>> START DATA FOR THIS EXERCISE
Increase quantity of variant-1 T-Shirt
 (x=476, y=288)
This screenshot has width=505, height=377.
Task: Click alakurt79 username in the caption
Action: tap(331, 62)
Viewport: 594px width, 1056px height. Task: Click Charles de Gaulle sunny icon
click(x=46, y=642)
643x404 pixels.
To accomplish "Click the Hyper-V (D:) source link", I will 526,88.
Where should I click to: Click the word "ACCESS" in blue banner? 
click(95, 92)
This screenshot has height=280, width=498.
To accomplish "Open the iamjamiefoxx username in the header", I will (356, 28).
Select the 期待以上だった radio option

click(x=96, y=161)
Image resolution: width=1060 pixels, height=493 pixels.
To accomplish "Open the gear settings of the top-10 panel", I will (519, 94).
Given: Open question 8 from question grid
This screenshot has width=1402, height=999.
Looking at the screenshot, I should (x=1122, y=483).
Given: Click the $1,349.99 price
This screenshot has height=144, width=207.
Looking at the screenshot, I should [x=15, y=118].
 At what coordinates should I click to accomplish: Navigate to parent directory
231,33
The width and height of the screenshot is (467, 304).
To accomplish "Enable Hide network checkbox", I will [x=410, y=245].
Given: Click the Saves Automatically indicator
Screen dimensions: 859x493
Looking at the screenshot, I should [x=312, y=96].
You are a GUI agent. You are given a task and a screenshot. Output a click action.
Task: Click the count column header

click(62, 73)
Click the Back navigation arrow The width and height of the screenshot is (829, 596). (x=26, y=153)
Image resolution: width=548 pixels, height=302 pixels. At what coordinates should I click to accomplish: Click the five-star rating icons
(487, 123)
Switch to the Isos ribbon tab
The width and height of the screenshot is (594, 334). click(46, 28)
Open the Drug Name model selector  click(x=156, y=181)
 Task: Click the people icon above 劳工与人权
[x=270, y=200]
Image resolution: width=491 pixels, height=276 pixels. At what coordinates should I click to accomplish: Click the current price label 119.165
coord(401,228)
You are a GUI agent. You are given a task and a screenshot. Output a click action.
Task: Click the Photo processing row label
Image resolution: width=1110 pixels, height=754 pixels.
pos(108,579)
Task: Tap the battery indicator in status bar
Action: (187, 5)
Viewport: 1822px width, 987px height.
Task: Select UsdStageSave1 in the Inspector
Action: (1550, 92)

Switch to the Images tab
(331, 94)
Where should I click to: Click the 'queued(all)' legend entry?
>> END DATA FOR THIS EXERCISE
Put the lines from the one containing "Image resolution: width=548" through the end of the entries into a Markdown table with the columns Row and Line, skipping blank lines.

| Row | Line |
|---|---|
| 1 | Image resolution: width=548 pixels, height=302 pixels. At what coordinates should I click to accomplish: Click the five-star rating icons |
| 2 | (487, 123) |
| 3 | Switch to the Isos ribbon tab |
| 4 | The width and height of the screenshot is (594, 334). click(46, 28) |
| 5 | Open the Drug Name model selector  click(x=156, y=181) |
| 6 |  Task: Click the people icon above 劳工与人权 |
| 7 | [x=270, y=200] |
| 8 | Image resolution: width=491 pixels, height=276 pixels. At what coordinates should I click to accomplish: Click the current price label 119.165 |
| 9 | coord(401,228) |
| 10 | You are a GUI agent. You are given a task and a screenshot. Output a click action. |
| 11 | Task: Click the Photo processing row label |
| 12 | Image resolution: width=1110 pixels, height=754 pixels. |
| 13 | pos(108,579) |
| 14 | Task: Tap the battery indicator in status bar |
| 15 | Action: (187, 5) |
| 16 | Viewport: 1822px width, 987px height. |
| 17 | Task: Select UsdStageSave1 in the Inspector |
| 18 | Action: (1550, 92) |
| 19 | Switch to the Images tab |
| 20 | (331, 94) |
| 21 | Where should I click to: Click the 'queued(all)' legend entry? |